## Stated problem
Please write out the records below, from the line containing "Given: Click the Maplewood HOA title" through the end of the records, with both ends included. Leave the pictures out of your copy.

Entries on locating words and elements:

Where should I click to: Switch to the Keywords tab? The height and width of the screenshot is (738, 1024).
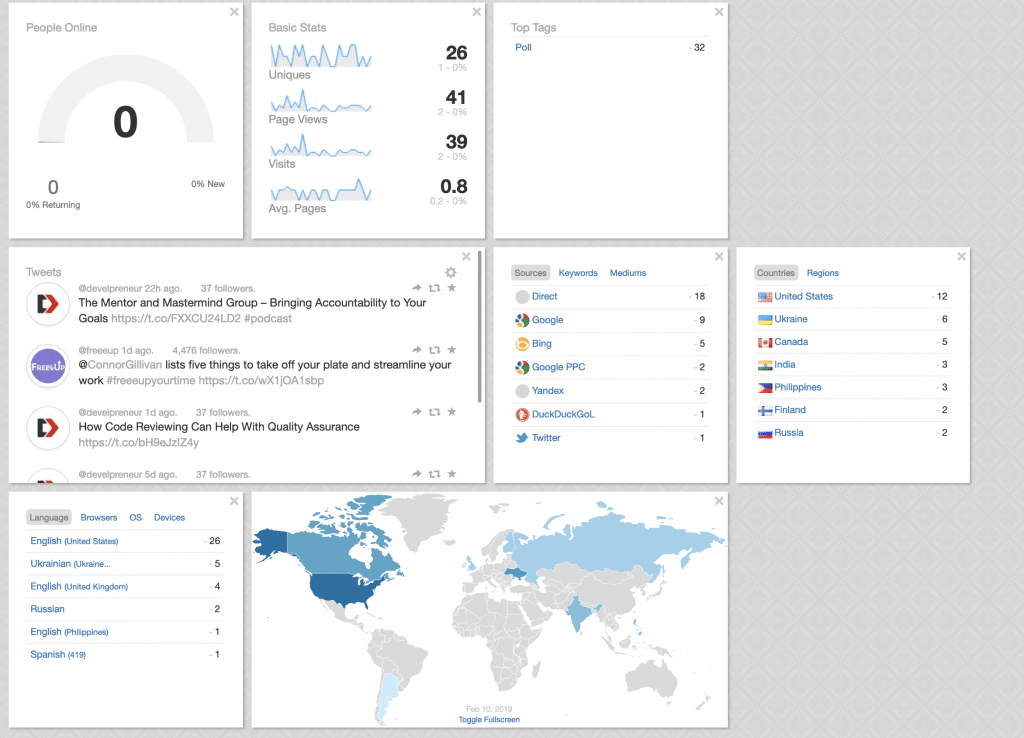point(578,273)
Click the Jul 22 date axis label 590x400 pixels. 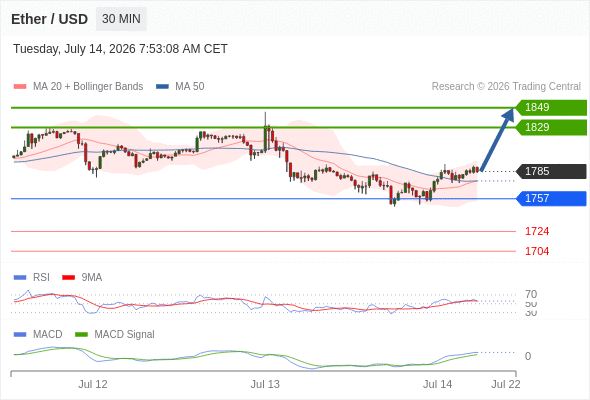point(506,385)
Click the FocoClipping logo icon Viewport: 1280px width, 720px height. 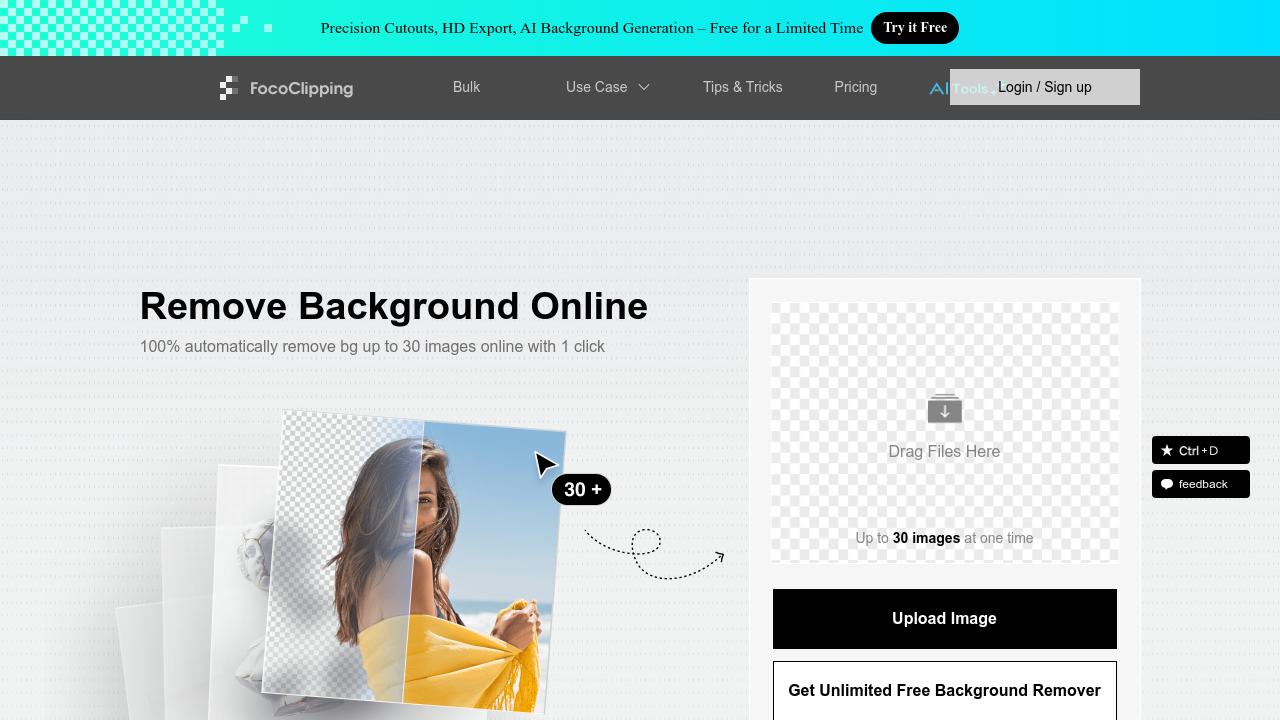coord(229,88)
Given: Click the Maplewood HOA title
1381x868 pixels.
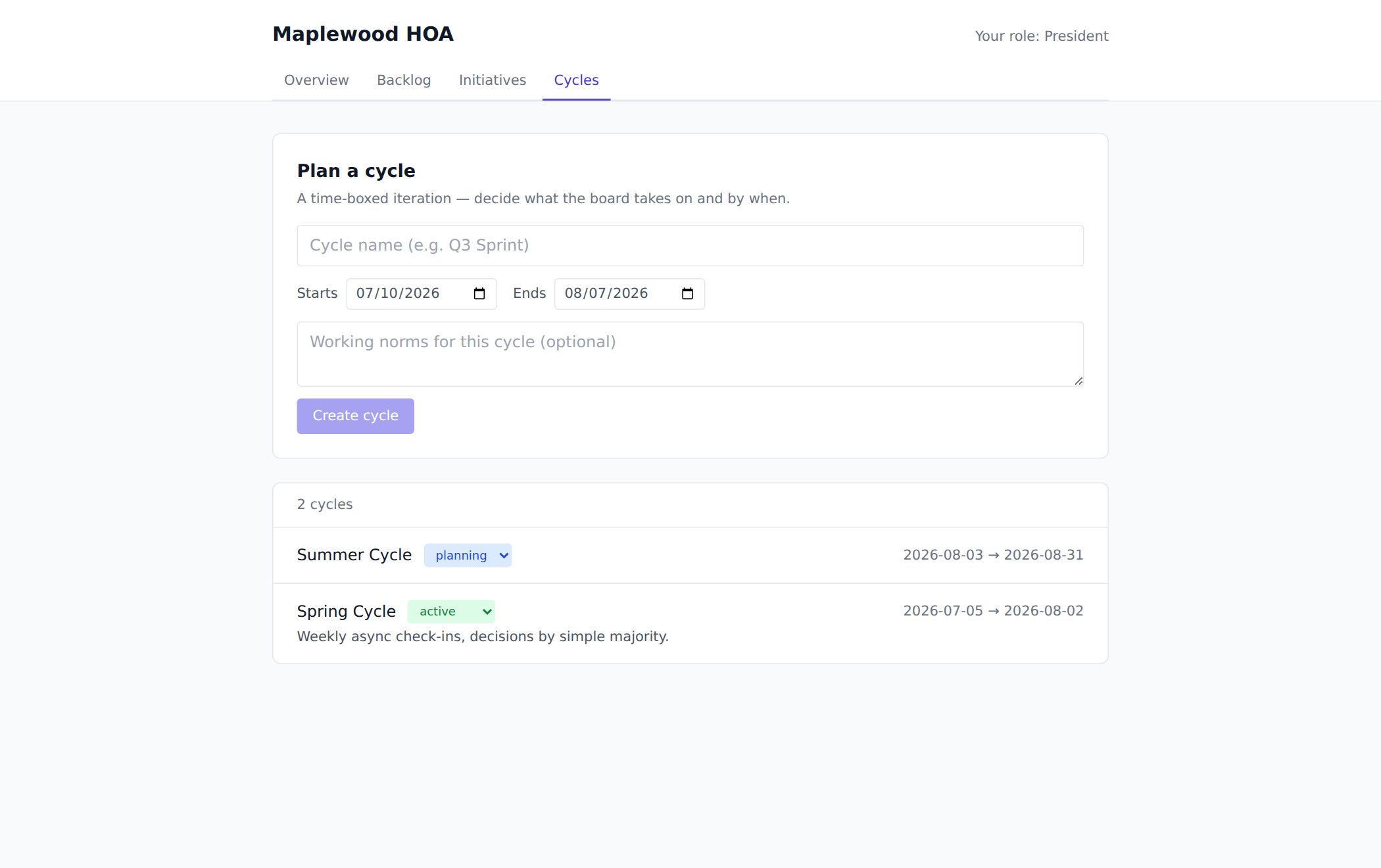Looking at the screenshot, I should click(363, 34).
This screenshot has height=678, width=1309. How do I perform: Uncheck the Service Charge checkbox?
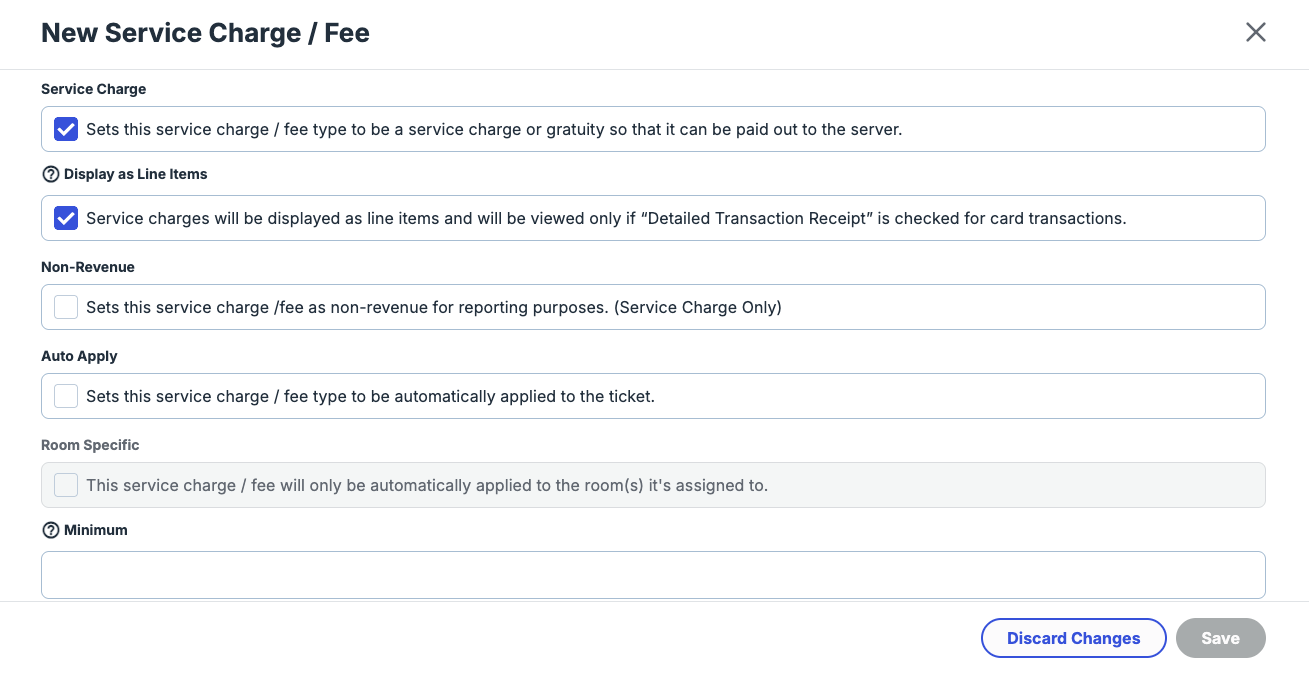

## Solution to this task
Given: Click the Maplewood HOA title
1381x868 pixels.
Looking at the screenshot, I should click(363, 34).
This screenshot has height=678, width=1309. How do I perform: Uncheck the Service Charge checkbox?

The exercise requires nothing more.